§ Assignment
Your task is to return the data below, word for word.

§ Pixel coordinate grounding data

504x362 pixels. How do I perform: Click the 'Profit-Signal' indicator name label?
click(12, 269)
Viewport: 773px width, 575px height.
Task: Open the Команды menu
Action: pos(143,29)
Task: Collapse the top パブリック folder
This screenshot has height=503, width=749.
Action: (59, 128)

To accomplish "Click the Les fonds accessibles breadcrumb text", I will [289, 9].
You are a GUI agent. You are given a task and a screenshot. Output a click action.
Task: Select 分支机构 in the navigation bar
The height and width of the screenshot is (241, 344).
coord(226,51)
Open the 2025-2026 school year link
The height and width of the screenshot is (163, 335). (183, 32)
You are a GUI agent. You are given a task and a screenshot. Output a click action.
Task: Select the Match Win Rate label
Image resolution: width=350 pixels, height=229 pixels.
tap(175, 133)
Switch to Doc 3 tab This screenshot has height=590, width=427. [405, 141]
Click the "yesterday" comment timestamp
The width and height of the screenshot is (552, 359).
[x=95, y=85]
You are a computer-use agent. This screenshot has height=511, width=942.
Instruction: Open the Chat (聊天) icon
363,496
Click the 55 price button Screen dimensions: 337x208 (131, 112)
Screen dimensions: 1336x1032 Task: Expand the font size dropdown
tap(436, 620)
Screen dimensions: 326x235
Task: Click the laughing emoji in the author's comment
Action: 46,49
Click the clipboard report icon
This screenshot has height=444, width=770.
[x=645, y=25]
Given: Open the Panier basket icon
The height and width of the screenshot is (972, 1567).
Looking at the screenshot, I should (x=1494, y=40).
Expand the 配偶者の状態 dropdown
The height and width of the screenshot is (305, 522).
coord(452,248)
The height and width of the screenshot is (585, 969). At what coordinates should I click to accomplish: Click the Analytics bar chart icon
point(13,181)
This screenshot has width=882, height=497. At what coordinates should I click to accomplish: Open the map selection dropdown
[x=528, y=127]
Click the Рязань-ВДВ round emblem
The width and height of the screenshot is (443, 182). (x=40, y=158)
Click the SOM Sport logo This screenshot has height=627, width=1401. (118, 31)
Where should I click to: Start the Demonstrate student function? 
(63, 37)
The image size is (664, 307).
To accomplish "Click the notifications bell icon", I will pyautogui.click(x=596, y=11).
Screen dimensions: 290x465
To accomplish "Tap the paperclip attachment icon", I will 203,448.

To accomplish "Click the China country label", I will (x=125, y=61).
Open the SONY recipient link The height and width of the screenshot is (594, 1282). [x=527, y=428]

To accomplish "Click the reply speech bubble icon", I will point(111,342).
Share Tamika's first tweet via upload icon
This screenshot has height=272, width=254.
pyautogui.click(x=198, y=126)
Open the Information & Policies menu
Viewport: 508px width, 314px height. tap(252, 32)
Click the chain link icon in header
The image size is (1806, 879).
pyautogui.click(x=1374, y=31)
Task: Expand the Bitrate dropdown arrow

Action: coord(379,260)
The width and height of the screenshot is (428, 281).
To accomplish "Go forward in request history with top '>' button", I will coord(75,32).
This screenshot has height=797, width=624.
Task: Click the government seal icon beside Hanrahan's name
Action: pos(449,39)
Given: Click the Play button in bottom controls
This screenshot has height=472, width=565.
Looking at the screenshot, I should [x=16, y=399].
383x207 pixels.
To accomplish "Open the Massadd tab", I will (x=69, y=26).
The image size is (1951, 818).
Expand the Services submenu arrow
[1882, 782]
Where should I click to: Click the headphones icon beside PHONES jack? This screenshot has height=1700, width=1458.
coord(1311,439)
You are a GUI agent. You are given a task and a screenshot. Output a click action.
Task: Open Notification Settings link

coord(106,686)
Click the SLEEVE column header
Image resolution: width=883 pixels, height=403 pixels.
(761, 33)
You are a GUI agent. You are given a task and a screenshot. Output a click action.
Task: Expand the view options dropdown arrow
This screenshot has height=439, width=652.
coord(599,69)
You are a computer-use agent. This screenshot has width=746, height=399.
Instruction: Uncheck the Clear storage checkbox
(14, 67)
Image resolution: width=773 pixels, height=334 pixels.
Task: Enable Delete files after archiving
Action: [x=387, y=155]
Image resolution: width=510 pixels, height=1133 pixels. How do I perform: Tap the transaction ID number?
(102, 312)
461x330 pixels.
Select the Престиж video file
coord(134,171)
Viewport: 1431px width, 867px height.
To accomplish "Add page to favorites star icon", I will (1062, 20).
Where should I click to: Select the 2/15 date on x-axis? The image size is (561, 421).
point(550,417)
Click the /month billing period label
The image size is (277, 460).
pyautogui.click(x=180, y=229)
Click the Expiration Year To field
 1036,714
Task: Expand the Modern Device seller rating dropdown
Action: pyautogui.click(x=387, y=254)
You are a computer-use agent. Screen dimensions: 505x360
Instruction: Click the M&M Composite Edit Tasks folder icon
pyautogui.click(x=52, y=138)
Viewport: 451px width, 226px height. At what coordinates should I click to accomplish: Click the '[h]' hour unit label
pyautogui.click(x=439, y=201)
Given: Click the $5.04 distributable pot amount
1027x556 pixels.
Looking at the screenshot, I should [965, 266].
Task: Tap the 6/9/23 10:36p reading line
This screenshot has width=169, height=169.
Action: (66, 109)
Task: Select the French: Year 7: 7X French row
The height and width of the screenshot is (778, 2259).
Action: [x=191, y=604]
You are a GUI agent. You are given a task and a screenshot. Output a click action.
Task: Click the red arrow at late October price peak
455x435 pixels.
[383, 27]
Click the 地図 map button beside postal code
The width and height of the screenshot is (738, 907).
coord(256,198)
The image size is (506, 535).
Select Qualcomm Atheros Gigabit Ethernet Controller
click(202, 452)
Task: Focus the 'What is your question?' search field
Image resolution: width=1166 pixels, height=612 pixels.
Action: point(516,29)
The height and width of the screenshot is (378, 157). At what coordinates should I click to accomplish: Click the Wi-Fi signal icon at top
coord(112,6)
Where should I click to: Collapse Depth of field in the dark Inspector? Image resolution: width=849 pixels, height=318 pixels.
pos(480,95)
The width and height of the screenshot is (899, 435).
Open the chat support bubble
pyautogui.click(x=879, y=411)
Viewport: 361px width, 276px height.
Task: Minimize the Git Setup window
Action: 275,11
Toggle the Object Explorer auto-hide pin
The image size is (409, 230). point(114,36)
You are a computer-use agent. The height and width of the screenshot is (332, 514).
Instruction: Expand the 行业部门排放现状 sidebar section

§ Your solution
504x362 pixels. How do I perform: Click the 'Profit-Signal' indicator name label?
click(12, 269)
Viewport: 773px width, 575px height.
Task: Open the Команды menu
Action: pos(143,29)
Task: Collapse the top パブリック folder
This screenshot has height=503, width=749.
Action: (59, 128)

To accomplish "Click the Les fonds accessibles breadcrumb text", I will [289, 9].
You are a GUI agent. You are given a task and a screenshot. Output a click action.
Task: Select 分支机构 in the navigation bar
The height and width of the screenshot is (241, 344).
coord(226,51)
Open the 2025-2026 school year link
The height and width of the screenshot is (163, 335). (183, 32)
You are a GUI agent. You are given a task and a screenshot. Output a click action.
Task: Select the Match Win Rate label
Image resolution: width=350 pixels, height=229 pixels.
tap(175, 133)
Switch to Doc 3 tab This screenshot has height=590, width=427. [405, 141]
Click the "yesterday" comment timestamp
The width and height of the screenshot is (552, 359).
[x=95, y=85]
You are a computer-use agent. This screenshot has height=511, width=942.
Instruction: Open the Chat (聊天) icon
363,496
Click the 55 price button Screen dimensions: 337x208 (131, 112)
Screen dimensions: 1336x1032 Task: Expand the font size dropdown
tap(436, 620)
Screen dimensions: 326x235
Task: Click the laughing emoji in the author's comment
Action: 46,49
Click the clipboard report icon
This screenshot has height=444, width=770.
[x=645, y=25]
Given: Open the Panier basket icon
The height and width of the screenshot is (972, 1567).
Looking at the screenshot, I should (x=1494, y=40).
Expand the 配偶者の状態 dropdown
The height and width of the screenshot is (305, 522).
coord(452,248)
The height and width of the screenshot is (585, 969). At what coordinates should I click to accomplish: Click the Analytics bar chart icon
point(13,181)
This screenshot has width=882, height=497. At what coordinates should I click to accomplish: Open the map selection dropdown
[x=528, y=127]
Click the Рязань-ВДВ round emblem
The width and height of the screenshot is (443, 182). (x=40, y=158)
Click the SOM Sport logo This screenshot has height=627, width=1401. (118, 31)
Where should I click to: Start the Demonstrate student function? 
(63, 37)
The image size is (664, 307).
To accomplish "Click the notifications bell icon", I will pyautogui.click(x=596, y=11).
Screen dimensions: 290x465
To accomplish "Tap the paperclip attachment icon", I will 203,448.

To accomplish "Click the China country label", I will (x=125, y=61).
Open the SONY recipient link The height and width of the screenshot is (594, 1282). [x=527, y=428]

To accomplish "Click the reply speech bubble icon", I will point(111,342).
Share Tamika's first tweet via upload icon
This screenshot has height=272, width=254.
pyautogui.click(x=198, y=126)
Open the Information & Policies menu
Viewport: 508px width, 314px height. tap(252, 32)
Click the chain link icon in header
The image size is (1806, 879).
pyautogui.click(x=1374, y=31)
Task: Expand the Bitrate dropdown arrow

Action: coord(379,260)
The width and height of the screenshot is (428, 281).
To accomplish "Go forward in request history with top '>' button", I will coord(75,32).
This screenshot has height=797, width=624.
Task: Click the government seal icon beside Hanrahan's name
Action: pos(449,39)
Given: Click the Play button in bottom controls
This screenshot has height=472, width=565.
Looking at the screenshot, I should [x=16, y=399].
383x207 pixels.
To accomplish "Open the Massadd tab", I will (x=69, y=26).
The image size is (1951, 818).
Expand the Services submenu arrow
[1882, 782]
Where should I click to: Click the headphones icon beside PHONES jack? This screenshot has height=1700, width=1458.
coord(1311,439)
You are a GUI agent. You are given a task and a screenshot. Output a click action.
Task: Open Notification Settings link

coord(106,686)
Click the SLEEVE column header
Image resolution: width=883 pixels, height=403 pixels.
(761, 33)
You are a GUI agent. You are given a task and a screenshot. Output a click action.
Task: Expand the view options dropdown arrow
This screenshot has height=439, width=652.
coord(599,69)
You are a computer-use agent. This screenshot has width=746, height=399.
Instruction: Uncheck the Clear storage checkbox
(14, 67)
Image resolution: width=773 pixels, height=334 pixels.
Task: Enable Delete files after archiving
Action: [x=387, y=155]
Image resolution: width=510 pixels, height=1133 pixels. How do I perform: Tap the transaction ID number?
(102, 312)
461x330 pixels.
Select the Престиж video file
coord(134,171)
Viewport: 1431px width, 867px height.
To accomplish "Add page to favorites star icon", I will (1062, 20).
Where should I click to: Select the 2/15 date on x-axis? The image size is (561, 421).
point(550,417)
Click the /month billing period label
The image size is (277, 460).
pyautogui.click(x=180, y=229)
Click the Expiration Year To field
 1036,714
Task: Expand the Modern Device seller rating dropdown
Action: pyautogui.click(x=387, y=254)
You are a computer-use agent. Screen dimensions: 505x360
Instruction: Click the M&M Composite Edit Tasks folder icon
pyautogui.click(x=52, y=138)
Viewport: 451px width, 226px height. At what coordinates should I click to accomplish: Click the '[h]' hour unit label
pyautogui.click(x=439, y=201)
Given: Click the $5.04 distributable pot amount
1027x556 pixels.
Looking at the screenshot, I should [965, 266].
Task: Tap the 6/9/23 10:36p reading line
This screenshot has width=169, height=169.
Action: (66, 109)
Task: Select the French: Year 7: 7X French row
The height and width of the screenshot is (778, 2259).
Action: [x=191, y=604]
You are a GUI agent. You are given a task and a screenshot. Output a click action.
Task: Click the red arrow at late October price peak
455x435 pixels.
[383, 27]
Click the 地図 map button beside postal code
The width and height of the screenshot is (738, 907).
coord(256,198)
The image size is (506, 535).
Select Qualcomm Atheros Gigabit Ethernet Controller
click(202, 452)
Task: Focus the 'What is your question?' search field
Image resolution: width=1166 pixels, height=612 pixels.
Action: point(516,29)
The height and width of the screenshot is (378, 157). At what coordinates should I click to accomplish: Click the Wi-Fi signal icon at top
coord(112,6)
Where should I click to: Collapse Depth of field in the dark Inspector? Image resolution: width=849 pixels, height=318 pixels.
pos(480,95)
The width and height of the screenshot is (899, 435).
Open the chat support bubble
pyautogui.click(x=879, y=411)
Viewport: 361px width, 276px height.
Task: Minimize the Git Setup window
Action: 275,11
Toggle the Object Explorer auto-hide pin
The image size is (409, 230). point(114,36)
You are a computer-use agent. The height and width of the screenshot is (332, 514).
Instruction: Expand the 行业部门排放现状 sidebar section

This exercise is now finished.